Exercise requirements - Reproduce the records word for word from the start through the line containing "(x=72, y=217)", including that line. Leave the pictures out.

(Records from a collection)
□ □ □
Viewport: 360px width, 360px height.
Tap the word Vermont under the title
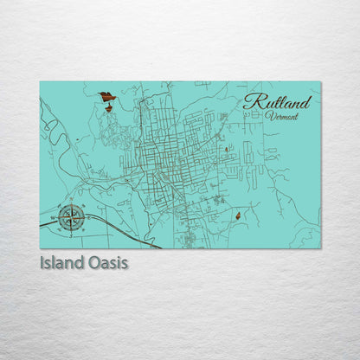(x=283, y=116)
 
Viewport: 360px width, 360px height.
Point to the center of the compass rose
(x=72, y=217)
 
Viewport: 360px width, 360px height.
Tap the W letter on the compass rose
(x=56, y=217)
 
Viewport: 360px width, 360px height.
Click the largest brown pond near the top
(x=106, y=97)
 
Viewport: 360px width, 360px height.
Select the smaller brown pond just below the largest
(x=108, y=108)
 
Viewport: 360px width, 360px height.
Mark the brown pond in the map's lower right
(x=237, y=215)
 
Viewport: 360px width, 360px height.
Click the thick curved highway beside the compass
(x=121, y=228)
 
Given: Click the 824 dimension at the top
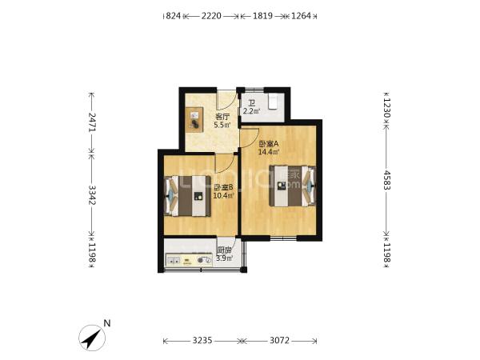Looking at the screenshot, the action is (174, 16).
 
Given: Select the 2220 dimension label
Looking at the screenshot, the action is (211, 16).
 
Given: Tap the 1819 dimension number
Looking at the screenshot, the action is (262, 16).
□ □ □
Output for this task -
Viewport: 360px width, 360px height.
Tap the word Vermont under the title
(x=283, y=116)
 
Viewport: 360px width, 360px height.
Point to the center of the compass rose
(x=72, y=217)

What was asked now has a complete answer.